The study shows ‘that on surfaces under specific interfacial conditions, we can control and form patterns on demand’, comment chemical engineer Kourosh Kalantar-Zadeh of the University of New South Wales in Australia.
Turing proposed his theoretical scheme for pattern formation as an explanation for how form and structure can emerge spontaneously in embryos that begin as a uniform ball of cells. He suggested that the patterning might result from a competition between the reaction and diffusion of molecules that he called morphogens (shape formers). Turing noticed the resemblance of the dappled patterns his scheme produced and the pigmentation on animal skins and pelts, such as the leopard’s spots and the zebra’s stripes.
Turing patterns in an artificial chemical system were first reported more than 30 years ago. Typically, the patterns are big enough to be seen with the naked eye. But a few studies have reported them at smaller scales – for example, in polymer membranes and solidifying metals.
Surface scientist Aharon Kapitulnik and his collaborators at Stanford University first saw ripple-like surface nanopatterns in their monolayers of bismuth deposited on niobioum selenide (NbSe2) three years ago. Because of a mismatch between the equilibrium lattice spacings of the substrate and the adsorbed film, the bismuth atoms can become displaced by strain, both horizontally and vertically.

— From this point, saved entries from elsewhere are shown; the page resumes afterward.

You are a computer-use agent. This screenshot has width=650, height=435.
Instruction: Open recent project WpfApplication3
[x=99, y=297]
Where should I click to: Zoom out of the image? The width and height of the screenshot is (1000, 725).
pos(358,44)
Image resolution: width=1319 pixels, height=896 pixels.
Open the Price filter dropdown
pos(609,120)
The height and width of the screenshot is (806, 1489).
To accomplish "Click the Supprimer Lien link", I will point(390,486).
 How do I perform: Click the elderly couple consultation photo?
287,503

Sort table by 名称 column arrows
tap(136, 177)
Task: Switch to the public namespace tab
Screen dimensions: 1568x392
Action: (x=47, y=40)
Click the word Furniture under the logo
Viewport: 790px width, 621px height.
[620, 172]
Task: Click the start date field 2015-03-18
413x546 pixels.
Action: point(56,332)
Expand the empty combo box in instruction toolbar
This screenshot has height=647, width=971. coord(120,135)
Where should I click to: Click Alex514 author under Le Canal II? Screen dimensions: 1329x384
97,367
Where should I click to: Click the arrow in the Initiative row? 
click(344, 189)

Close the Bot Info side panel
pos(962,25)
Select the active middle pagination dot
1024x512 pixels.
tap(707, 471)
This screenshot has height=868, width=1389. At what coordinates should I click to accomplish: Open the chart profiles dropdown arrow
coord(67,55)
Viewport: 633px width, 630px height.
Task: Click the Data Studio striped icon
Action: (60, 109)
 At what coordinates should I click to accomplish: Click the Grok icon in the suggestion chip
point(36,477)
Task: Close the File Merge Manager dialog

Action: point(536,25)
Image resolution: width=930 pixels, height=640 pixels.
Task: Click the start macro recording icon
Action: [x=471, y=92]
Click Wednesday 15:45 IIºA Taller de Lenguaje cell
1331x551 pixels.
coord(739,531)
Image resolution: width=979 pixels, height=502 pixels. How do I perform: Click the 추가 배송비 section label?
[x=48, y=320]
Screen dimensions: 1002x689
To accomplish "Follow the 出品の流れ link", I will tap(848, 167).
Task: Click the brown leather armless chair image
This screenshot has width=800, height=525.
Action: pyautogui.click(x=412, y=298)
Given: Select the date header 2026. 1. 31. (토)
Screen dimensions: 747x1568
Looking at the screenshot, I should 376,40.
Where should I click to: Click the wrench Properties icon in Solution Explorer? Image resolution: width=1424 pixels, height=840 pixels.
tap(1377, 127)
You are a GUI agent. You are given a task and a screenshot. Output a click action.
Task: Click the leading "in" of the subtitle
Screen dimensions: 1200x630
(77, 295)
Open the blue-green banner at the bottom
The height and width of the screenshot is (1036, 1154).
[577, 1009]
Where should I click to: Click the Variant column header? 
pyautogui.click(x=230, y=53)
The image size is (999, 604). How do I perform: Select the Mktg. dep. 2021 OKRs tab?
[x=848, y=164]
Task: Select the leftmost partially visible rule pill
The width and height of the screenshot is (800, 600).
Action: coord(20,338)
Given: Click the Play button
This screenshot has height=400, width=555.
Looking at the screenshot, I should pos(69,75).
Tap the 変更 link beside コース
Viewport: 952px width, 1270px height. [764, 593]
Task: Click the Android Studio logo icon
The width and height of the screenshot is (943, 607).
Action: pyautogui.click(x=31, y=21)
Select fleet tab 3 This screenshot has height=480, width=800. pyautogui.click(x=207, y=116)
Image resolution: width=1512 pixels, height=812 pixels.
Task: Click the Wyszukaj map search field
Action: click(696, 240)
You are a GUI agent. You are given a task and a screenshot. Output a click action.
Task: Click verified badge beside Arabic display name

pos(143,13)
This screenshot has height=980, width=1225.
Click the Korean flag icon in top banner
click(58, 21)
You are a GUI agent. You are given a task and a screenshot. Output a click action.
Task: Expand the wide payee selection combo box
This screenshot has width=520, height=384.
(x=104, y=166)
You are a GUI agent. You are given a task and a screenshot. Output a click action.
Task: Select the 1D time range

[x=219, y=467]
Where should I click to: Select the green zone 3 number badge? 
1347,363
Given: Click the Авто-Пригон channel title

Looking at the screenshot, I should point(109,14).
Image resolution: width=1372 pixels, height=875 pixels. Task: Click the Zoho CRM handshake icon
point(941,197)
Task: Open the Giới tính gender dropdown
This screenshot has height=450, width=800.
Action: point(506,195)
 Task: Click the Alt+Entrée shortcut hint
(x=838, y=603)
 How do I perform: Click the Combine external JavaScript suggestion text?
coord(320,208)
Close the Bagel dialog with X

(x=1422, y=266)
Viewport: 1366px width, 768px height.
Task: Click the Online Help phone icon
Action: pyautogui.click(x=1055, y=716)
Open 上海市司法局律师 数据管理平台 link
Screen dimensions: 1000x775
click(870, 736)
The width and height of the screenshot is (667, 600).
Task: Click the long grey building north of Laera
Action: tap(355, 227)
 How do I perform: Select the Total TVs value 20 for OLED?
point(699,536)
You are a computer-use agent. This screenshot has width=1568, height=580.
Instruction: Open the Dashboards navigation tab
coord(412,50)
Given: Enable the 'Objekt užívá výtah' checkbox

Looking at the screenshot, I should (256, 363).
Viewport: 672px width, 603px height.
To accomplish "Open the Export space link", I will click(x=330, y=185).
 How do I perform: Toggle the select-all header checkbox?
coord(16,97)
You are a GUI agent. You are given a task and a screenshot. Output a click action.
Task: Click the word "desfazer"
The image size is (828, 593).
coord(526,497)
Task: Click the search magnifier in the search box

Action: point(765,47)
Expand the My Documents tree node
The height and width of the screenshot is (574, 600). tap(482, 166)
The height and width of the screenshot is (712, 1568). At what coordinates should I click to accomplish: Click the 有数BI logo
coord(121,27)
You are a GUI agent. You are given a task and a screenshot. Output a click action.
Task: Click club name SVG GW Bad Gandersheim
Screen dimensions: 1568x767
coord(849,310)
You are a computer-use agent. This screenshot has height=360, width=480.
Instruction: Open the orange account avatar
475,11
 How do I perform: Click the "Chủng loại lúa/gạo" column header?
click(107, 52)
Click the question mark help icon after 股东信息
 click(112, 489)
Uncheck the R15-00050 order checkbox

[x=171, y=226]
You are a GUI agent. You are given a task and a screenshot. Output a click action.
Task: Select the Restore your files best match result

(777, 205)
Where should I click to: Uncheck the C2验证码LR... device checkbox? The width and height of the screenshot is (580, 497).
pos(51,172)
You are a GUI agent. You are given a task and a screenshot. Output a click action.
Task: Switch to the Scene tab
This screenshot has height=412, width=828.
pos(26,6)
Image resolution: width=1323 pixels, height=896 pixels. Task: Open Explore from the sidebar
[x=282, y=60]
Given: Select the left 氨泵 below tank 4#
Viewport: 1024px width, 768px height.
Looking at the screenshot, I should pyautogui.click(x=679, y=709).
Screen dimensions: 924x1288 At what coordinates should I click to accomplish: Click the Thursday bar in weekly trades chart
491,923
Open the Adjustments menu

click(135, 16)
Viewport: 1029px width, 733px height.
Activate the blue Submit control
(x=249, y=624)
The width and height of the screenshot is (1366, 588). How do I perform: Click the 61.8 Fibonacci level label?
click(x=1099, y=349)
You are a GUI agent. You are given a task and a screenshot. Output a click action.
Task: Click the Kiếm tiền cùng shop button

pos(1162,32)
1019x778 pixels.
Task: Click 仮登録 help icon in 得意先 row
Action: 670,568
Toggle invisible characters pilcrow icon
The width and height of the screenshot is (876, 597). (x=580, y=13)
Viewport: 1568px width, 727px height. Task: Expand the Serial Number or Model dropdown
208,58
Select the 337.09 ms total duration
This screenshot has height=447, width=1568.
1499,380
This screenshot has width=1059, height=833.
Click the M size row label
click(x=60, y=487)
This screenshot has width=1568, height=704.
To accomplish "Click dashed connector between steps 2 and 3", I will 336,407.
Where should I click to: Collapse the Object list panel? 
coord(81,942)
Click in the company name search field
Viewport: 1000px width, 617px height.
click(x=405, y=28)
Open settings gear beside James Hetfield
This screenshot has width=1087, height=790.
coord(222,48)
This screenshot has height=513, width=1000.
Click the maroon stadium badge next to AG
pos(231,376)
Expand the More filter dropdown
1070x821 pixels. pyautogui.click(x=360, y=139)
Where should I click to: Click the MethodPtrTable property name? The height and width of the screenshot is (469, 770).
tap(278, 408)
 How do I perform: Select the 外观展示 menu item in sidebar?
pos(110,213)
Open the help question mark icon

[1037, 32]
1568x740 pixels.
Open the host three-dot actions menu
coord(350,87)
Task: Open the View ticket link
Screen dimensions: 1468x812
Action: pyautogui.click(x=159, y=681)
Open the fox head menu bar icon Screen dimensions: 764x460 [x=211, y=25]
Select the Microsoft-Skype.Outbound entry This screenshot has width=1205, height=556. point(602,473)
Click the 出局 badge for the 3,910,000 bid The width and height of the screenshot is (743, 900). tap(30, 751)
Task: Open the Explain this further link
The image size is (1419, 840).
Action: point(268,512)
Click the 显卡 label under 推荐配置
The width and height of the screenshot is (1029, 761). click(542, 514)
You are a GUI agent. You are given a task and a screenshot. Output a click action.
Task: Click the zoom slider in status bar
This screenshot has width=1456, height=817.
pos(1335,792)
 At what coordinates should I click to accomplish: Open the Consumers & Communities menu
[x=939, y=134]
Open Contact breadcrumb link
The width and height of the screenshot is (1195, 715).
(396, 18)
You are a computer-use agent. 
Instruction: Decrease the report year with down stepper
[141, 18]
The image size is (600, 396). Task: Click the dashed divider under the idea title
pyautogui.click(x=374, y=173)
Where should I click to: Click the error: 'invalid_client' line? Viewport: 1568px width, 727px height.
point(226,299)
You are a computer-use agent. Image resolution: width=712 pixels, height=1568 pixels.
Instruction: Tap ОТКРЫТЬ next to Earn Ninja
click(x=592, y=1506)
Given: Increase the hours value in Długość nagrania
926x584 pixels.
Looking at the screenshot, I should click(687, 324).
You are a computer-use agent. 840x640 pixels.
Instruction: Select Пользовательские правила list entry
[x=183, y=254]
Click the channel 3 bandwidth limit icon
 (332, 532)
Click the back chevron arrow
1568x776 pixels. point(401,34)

Condensed-matter physicist Yuki Fuseya of the University of Electro-Communications in Chofu, Japan, met Kapitulnik at a meeting in Paris. ‘Aharon showed me his data and I suddenly had the idea of Turing patterns,’ he says. But proving this was another matter because there are several other processes that could result in island formation and patterning.
Fuseya, Kapitulnik and their colleagues devised equations to predict the outcome of film growth, and found conditions under which different patterns, such as simple stripes or labyrinthine networks, would form. Their computer simulations of such a process turned out to closely match the patterns seen experimentally under comparable conditions.
Bismuth earns its stripes
Turing’s original pattern-forming scheme was later shown to require two morphogens: an activator that catalyses its own production, and an inhibitor that interferes with the activator’s autocatalysis. The patterns depend on the two components having very different diffusion rates, resulting in the formation of localized patches of the activator with regions in between where its production is suppressed.
The surface process described by Fuseya and colleagues, in contrast, has only one chemical component: bismuth atoms. However, their vertical and horizontal displacements can differ, serving as the activator and inhibitor respectively.
In Turing patterns formed by the diffusion of chemical or biochemical morphogens, the length scale of the resulting features depends on differences in density that typically involve many trillions of molecules, explains Fuseya. This results in macroscopic patterns. In contrast, the length scale in this case is governed only by the surface’s nanosized lattice constant.
’I would expect this phenomenon to be quite frequent on solid surfaces,’ says Rodolfo Cuerno of the University Carlos III of Madrid in Spain, who has studied patterning in surface deposition processes. ‘Quite possibly additional effects will be at play, such as crystalline anisotropies inducing faster diffusion along some directions compared with others.’
Fuseya agrees that the process might be quite common. Kalantar-Zadeh and colleagues recently reported both spot and stripe nanopatterns on the surface of solidifying alloys, in particular of bismuth and gallium, that he suspected might be Turing-like.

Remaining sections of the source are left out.